Federal Environmental Review Needs a Hard Reboot

November 17, 2025

Earlier this year, the Trump administration gave the DOGE treatment to federal environmental review. In February, the White House Council on Environmental Quality (CEQ) unilaterally rescinded longstanding regulations and leveraged legally dubious emergencies to clear projects in months—a process that would ordinarily take years.

The administration’s actions here constitute some of the most aggressive attempts to streamline the National Environmental Policy Act (NEPA) in the law’s 55-year history. But a future president can easily undo them. If the United States wants to get back to building things again, we need more than just temporary solutions. We need a hard reboot of NEPA, restoring it to its original purposes: deliberative project planning and public transparency.

Trump’s critics are probably right that his recent tests of the law are risky and prone to failure. A lack of CEQ regulations pushes NEPA implementation to the agencies. That means a web of new emergency rulemakings, flimsy CEQ guidance, and approaches to project approval, inviting scrutiny and lawsuits.

Yet the administration prefers to walk into these legal walls rather than face the certainty of delayed project deployment under NEPA. Indeed, NEPA was a legal and policy morass long before the administration started end-running it. As our research has shown, even projects that have gone through full environmental review often spend years in litigation, generally yielding no meaningful changes to the projects themselves and thus no additional environmental protection.

We need to restore NEPA to its function before litigation caused it to metastasize and cripple development. This would free agencies to start writing clearly bounded reviews with environmental considerations in mind, but without having to worry about being second-guessed by judges.

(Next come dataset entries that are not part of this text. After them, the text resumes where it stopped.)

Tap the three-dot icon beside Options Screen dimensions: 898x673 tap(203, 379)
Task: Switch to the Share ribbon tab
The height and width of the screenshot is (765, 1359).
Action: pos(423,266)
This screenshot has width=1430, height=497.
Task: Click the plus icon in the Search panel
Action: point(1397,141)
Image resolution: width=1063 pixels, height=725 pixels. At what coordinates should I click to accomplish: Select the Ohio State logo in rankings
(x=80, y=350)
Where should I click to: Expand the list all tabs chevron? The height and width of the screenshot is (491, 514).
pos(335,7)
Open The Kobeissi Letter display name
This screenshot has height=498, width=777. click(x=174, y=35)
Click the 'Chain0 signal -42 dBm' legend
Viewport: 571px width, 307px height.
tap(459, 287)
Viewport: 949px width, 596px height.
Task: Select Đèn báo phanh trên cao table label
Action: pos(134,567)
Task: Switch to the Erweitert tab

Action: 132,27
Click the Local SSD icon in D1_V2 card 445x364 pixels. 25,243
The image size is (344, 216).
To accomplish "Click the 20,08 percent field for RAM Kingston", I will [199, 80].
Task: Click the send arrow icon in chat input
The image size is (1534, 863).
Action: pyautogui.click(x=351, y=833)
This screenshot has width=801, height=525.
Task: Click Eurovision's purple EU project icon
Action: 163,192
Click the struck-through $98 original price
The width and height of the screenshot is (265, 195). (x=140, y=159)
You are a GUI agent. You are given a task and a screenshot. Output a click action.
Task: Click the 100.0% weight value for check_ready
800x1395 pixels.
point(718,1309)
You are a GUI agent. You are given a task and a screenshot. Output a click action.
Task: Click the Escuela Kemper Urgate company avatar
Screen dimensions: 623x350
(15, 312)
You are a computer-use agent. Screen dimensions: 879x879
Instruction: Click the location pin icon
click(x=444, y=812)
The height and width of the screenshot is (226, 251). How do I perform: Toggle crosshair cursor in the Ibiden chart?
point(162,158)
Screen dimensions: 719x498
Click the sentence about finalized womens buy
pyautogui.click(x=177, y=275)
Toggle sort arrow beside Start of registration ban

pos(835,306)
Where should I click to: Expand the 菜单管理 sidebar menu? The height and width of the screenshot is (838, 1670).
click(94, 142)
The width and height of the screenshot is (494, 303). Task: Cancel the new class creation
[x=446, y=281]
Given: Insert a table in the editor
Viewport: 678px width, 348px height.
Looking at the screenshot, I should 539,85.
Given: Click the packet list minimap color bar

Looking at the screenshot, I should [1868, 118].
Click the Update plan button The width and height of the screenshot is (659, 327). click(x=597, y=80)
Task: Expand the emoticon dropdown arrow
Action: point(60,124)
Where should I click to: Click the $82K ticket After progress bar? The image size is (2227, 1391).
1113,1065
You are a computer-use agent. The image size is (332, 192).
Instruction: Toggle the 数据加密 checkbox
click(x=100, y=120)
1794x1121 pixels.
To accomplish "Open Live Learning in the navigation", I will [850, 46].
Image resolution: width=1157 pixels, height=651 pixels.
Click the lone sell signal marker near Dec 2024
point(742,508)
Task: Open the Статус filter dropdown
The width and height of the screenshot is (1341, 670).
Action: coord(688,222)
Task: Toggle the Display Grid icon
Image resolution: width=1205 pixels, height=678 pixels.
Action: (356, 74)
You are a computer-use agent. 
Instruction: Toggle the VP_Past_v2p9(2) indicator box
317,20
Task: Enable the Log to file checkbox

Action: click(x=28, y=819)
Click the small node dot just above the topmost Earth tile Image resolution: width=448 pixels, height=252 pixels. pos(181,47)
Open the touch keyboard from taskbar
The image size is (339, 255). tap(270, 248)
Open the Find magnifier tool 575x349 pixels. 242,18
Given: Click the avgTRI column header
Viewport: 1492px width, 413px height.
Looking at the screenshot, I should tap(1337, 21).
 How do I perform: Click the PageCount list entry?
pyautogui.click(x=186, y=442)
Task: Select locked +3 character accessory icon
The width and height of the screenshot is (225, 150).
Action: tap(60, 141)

Fortunately, in recent years, environmental permitting reform has emerged as one of the few areas of bipartisanship and legislative entrepreneurialism. This Congress has witnessed the introduction of the ePermit Act, which would modernize digital NEPA documentation; the SPEED Act, which would make NEPA review effectively optional; and the Fix Our Forests Act, which would streamline NEPA procedures for wildfire management projects. Legislators hope that a permitting deal will come together in the next few months that will include some or all of these ideas, as well as changes to the Clean Water Act and the National Historic Preservation Act.

But the odds remain long, and execution matters. To seize the moment, we need to begin stabilizing NEPA. Three principles should guide our efforts.

First, we need to provide certainty to agencies, project developers, and the public. Projects that serve Americans, like highways and transmission lines, need a clear path to completion.

To get there, we need to address obstructive litigation, a root cause of NEPA delay and dysfunction. Lawmakers should limit the grounds and time horizons for lawsuits, as well as moving all litigation to one authoritative review body instead of to hundreds of federal judges in district and appellate courts who currently oversee cases.

Second, we need to ensure that the public has a voice but not a veto. NEPA reforms should ensure that agencies take public views into consideration. Doing so will reduce the chance that undiscovered opposition will move to local and state venues to stop projects.

Finally, we need to update the federal government’s decrepit systems for managing and communicating about data. Agencies should have access to artificial intelligence, government-wide documentation platforms, and other modern digital tools for streamlining regulatory procedures.

After President Nixon signed NEPA into law in 1970, he warned, “No matter how pressing the problem, to overorganize, to overstaff, or to compound the levels of review and advice seldom brings earlier or better results.” Unfortunately, that is exactly what happened to this law. It’s time to start over.